608 ガスト、通りを抜けながら/ラクト、ミトとマナトの部屋にて
いつも子供らの遊び場となっている、住宅間にできた空き地を通り抜ける。
「……」
やはり、そこには、誰もいない。
ガストは角を曲がった。
前はこのあたりで、護衛2人とすれ違った。
いまは、その通りには、誰もいない。
「……フッ」
《お兄ちゃんのこと、みんな話してて……》
家から外へ出る際の、妹の言葉を思い出し、少し笑った。
ここ最近の憂さ晴らしでやったことだ。ジンの影響で、護衛たちがイライラして横柄な態度になっているのに対して、水をぶっかけてやるつもりでやったにすぎない。
……分かっている。護衛たちがああなってるのも、ジンのせいなのだ。……そして、自分の母親が、おかしくなってしまったのも、すべて、ジンのせいだ。
さらに、角を曲がる。
「……」
やがて、ウテナが住んでいた集合住宅が、見えてきた。
「……」
ガストは立ち止まった。
ここで、ガストは、見てしまっていた。
《血の確認をさせてください》
ウテナの住居の扉の前に立つ、包丁を持ったガストの母親。
《血しぶきが、今度は、自らの身に振りかかってくるかもしれないのよ!!》
包丁を前へ突き出しながら、狂ったように叫び声をあげる、自らの母親を、ガストは住居の影から眺めていた。

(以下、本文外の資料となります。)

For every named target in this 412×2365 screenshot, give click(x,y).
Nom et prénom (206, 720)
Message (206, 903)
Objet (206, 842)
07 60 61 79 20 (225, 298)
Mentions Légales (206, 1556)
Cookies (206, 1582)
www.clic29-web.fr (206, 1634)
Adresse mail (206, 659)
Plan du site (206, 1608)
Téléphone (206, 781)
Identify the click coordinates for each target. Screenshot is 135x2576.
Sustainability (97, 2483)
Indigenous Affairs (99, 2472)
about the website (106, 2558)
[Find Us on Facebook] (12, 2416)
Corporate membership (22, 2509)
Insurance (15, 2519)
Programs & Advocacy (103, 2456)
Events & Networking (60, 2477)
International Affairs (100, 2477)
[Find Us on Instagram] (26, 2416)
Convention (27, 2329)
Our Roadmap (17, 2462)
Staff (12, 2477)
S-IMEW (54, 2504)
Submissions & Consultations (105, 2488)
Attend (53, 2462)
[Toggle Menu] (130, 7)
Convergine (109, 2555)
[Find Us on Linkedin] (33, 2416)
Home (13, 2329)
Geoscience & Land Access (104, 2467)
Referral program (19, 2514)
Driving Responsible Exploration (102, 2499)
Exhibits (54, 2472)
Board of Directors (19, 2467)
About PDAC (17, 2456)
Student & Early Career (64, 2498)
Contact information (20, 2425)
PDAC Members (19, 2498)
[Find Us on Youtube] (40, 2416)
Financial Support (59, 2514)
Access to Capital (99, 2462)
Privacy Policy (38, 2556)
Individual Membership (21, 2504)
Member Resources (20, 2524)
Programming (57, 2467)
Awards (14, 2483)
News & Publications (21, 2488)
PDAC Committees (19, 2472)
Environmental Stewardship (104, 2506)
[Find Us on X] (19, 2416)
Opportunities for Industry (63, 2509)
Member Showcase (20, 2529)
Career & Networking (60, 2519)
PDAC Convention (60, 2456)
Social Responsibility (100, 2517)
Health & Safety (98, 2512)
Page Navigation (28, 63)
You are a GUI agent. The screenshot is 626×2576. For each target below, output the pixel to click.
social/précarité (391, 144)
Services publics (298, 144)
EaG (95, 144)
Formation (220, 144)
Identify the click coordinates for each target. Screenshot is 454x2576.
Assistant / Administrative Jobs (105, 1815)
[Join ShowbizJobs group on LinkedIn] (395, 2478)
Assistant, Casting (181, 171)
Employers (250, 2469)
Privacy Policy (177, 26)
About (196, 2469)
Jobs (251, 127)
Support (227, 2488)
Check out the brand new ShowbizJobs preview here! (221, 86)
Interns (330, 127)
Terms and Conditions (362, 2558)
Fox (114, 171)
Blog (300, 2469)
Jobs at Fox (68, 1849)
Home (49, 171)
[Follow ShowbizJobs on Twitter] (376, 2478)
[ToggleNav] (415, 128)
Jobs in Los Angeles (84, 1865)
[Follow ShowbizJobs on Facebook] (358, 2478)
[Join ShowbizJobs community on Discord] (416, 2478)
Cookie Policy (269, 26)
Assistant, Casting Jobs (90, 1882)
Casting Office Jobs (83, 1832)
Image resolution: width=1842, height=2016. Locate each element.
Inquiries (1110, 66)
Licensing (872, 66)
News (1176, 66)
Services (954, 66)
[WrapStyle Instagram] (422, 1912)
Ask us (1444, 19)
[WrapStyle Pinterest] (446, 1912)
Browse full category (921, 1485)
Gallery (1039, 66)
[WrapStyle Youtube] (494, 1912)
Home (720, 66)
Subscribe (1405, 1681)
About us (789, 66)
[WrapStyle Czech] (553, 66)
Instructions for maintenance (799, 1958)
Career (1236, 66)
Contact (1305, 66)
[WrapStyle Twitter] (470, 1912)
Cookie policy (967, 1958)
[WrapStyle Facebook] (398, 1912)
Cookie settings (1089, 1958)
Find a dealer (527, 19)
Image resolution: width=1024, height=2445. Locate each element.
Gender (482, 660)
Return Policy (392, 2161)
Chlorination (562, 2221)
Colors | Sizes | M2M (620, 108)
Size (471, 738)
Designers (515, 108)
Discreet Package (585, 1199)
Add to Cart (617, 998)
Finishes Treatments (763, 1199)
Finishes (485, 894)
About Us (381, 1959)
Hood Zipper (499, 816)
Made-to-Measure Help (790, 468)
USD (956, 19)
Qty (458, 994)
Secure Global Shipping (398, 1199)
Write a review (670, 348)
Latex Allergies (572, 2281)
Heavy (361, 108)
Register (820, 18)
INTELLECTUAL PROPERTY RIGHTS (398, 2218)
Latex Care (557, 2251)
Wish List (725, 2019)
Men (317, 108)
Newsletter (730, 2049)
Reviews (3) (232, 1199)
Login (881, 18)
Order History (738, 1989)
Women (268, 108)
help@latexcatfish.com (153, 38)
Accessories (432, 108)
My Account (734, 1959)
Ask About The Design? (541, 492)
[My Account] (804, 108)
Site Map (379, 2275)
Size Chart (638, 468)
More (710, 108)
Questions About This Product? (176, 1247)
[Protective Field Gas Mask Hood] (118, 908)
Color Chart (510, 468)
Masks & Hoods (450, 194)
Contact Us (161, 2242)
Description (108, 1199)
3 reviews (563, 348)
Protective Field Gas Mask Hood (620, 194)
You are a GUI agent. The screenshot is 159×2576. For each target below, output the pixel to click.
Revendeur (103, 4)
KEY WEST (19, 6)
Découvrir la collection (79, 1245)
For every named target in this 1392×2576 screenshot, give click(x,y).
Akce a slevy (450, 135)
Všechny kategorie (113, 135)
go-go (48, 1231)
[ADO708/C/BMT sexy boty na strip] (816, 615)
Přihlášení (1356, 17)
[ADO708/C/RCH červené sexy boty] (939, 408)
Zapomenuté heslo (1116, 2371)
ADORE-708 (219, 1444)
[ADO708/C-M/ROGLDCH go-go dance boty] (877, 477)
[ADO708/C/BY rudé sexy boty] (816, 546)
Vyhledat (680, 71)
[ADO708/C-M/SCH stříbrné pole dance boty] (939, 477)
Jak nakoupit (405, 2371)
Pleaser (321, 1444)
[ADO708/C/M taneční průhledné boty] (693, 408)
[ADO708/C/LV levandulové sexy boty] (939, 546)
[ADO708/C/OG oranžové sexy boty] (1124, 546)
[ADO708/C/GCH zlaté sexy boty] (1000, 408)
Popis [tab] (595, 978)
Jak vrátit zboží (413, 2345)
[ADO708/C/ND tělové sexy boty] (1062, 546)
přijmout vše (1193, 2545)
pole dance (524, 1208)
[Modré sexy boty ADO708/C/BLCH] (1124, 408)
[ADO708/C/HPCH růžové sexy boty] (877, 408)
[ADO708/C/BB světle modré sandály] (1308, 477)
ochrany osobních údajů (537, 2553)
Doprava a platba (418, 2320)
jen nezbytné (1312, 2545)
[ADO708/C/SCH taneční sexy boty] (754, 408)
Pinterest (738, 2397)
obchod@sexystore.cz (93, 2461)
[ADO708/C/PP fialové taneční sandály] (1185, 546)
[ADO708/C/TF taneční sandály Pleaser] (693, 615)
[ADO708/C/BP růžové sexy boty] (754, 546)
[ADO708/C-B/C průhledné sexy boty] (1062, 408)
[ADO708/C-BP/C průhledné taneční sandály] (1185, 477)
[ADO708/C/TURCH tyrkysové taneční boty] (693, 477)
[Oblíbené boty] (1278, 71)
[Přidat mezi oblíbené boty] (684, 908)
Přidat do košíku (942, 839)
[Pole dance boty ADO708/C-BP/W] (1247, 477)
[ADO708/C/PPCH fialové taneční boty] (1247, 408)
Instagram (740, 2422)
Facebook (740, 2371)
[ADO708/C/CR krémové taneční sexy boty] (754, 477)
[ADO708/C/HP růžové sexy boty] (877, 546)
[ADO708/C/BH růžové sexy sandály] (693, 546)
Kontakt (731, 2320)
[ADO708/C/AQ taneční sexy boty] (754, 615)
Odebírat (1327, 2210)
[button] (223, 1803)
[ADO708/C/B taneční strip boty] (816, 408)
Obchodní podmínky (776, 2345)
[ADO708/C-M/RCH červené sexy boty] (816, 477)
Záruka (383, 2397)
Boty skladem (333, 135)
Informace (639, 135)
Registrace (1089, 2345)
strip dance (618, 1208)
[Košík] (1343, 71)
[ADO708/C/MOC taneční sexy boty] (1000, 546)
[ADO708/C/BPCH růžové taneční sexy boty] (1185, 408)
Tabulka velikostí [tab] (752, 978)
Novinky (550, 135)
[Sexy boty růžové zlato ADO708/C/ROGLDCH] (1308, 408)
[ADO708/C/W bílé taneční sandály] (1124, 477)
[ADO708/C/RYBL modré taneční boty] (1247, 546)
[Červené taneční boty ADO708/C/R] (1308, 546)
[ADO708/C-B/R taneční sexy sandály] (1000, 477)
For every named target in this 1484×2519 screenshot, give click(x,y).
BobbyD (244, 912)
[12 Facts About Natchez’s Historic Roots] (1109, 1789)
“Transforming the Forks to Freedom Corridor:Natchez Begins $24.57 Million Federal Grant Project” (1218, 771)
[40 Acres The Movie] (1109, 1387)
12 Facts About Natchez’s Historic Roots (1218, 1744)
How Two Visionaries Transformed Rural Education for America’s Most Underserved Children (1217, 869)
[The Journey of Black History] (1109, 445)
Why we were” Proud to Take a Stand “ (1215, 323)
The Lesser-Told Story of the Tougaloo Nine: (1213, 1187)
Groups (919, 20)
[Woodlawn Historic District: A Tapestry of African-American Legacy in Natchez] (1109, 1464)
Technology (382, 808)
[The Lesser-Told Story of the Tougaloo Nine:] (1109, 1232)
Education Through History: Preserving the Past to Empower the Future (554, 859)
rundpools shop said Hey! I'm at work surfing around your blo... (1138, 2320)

ウテナがジンに化けて護衛たちを襲ったとき、護衛隊長の肩にボウガンの矢が食い込む瞬間を、母親は間近で見てしまっていた。
そこから、母親は、だんだんとおかしくなっていった。
いつ、どこから、ジンが襲いかかってくるか分からないという、恐怖。
それに、完全に支配されている。
最近、母親は、昼になるとどこかへ消えた。
どこに行っているのかは、知らない。興味も、ない。
自分が止めようとしたところでどうしようもないことを、ガスト自身、よく分かっていた。
……ジンが、ゆるせない。
だが、それ以上に、
……ジンに振り回され、心を乱され、それによって判断力が狂って、結果、周りを苦しめているヤツらが、もっと、ゆるせない。
「……」
ガストはウテナの住居を通りすぎ、大通り沿い、いつもの集合場所に向けて走り去っていった。
※ ※ ※
――コン、コン、ギィィ……。
「ミト~マナト~」
扉を開けて、ラクトが部屋に入ってきた。
「やあ、ラクト」
ミトが応える。ミトは寝台の角に座って、ダガーを研磨していた。
「おう……んっ?」
ラクトは寝台の上で、うつぶせ状態になっているマナトを見た。
「おいおい、まだ寝てんのか?」
「なんか、昨日、遅くまで起きてたみたいなんだよね」
「あっそ。……てか、まだちょっと、慣れないなぁ、ここ」
部屋を見渡しながら、ラクトは言った。
ムハド商隊は宿泊先を移動していた。
国賓や貴族など、メロの国の重要人物を招いて宿泊させるための、巨木エリアにある高級宿に、昨夜から泊まっているのだった。